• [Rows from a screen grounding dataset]
· · · · · · ·

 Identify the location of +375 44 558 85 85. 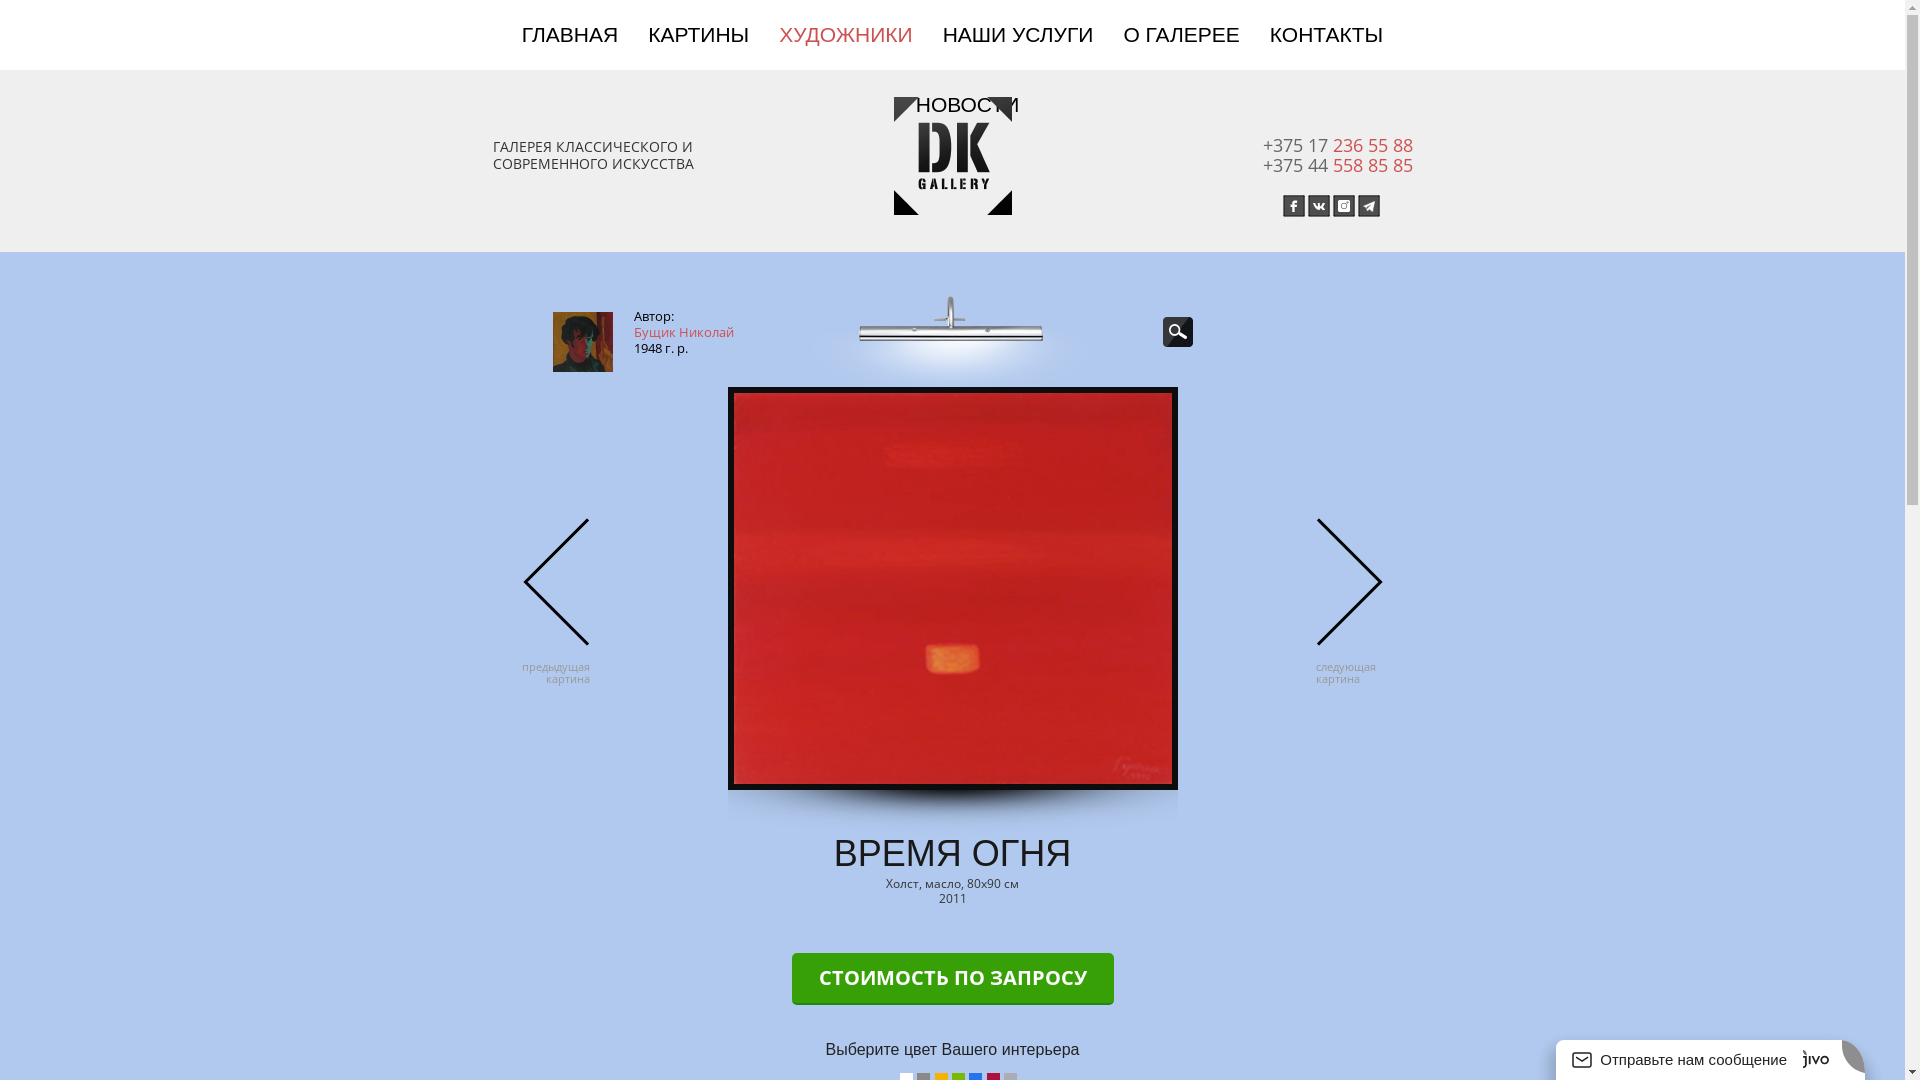
(1337, 165).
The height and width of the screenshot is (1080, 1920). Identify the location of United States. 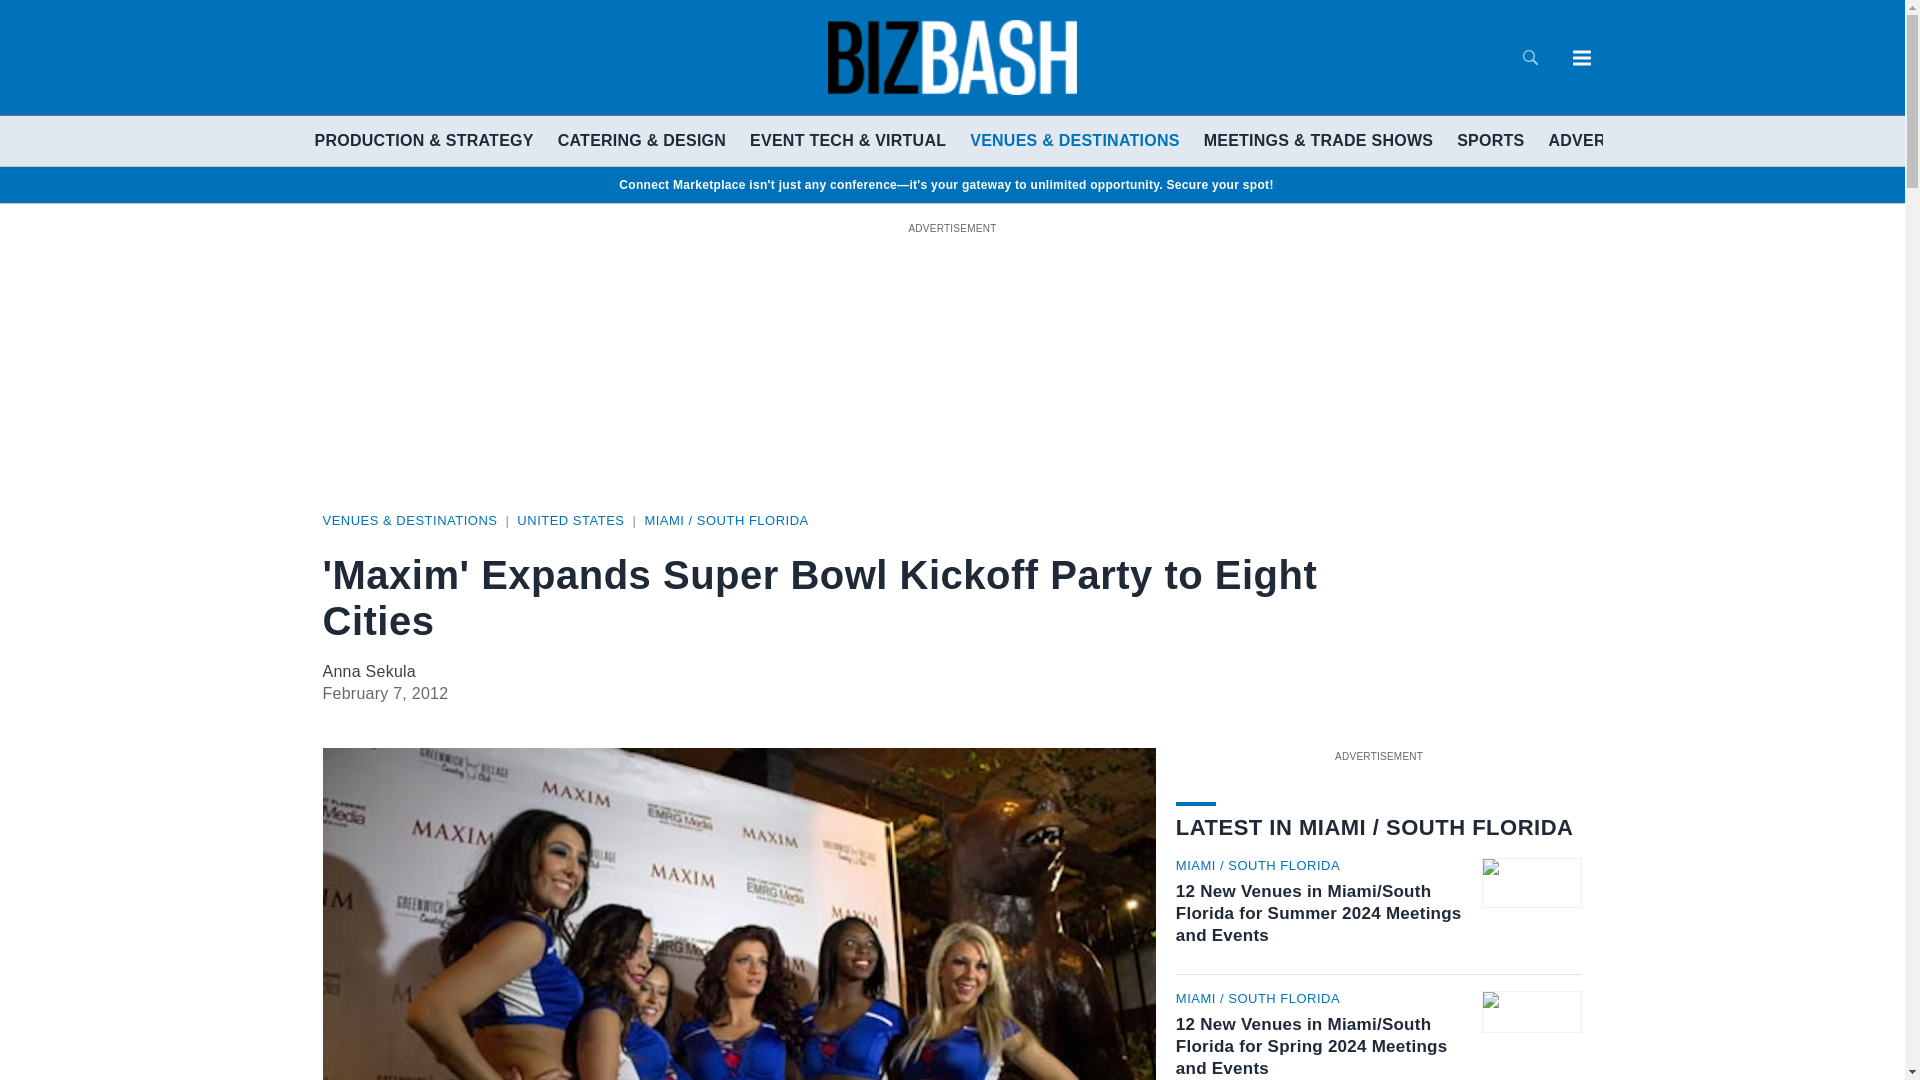
(570, 520).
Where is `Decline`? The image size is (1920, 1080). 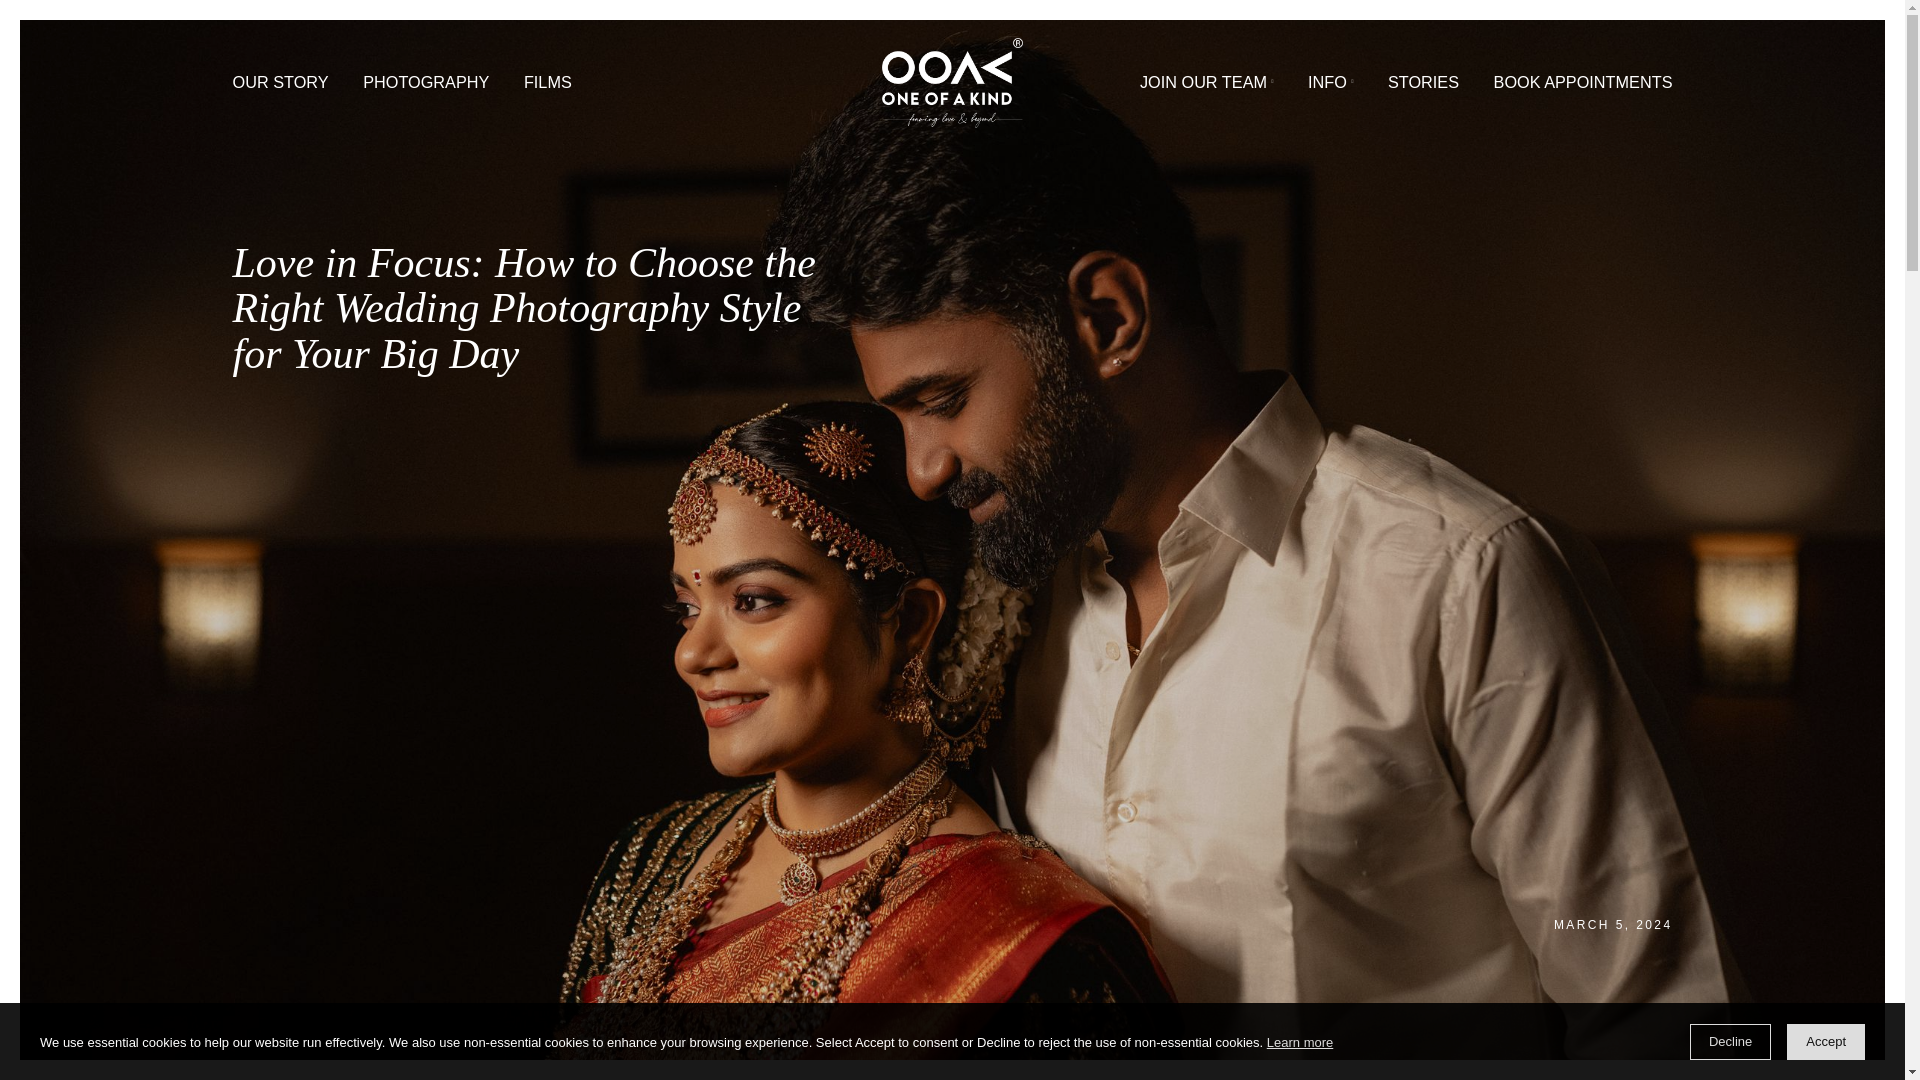
Decline is located at coordinates (1730, 1041).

· · · · · · ·

• [Task brief] Extract every line of the listing above verbatim, leaving out the pictures.

• [Answer]
 Identify the location of +375 44 558 85 85. 
(1337, 165).
The height and width of the screenshot is (1080, 1920). Identify the location of United States. 
(570, 520).
Where is `Decline`? The image size is (1920, 1080). 
Decline is located at coordinates (1730, 1041).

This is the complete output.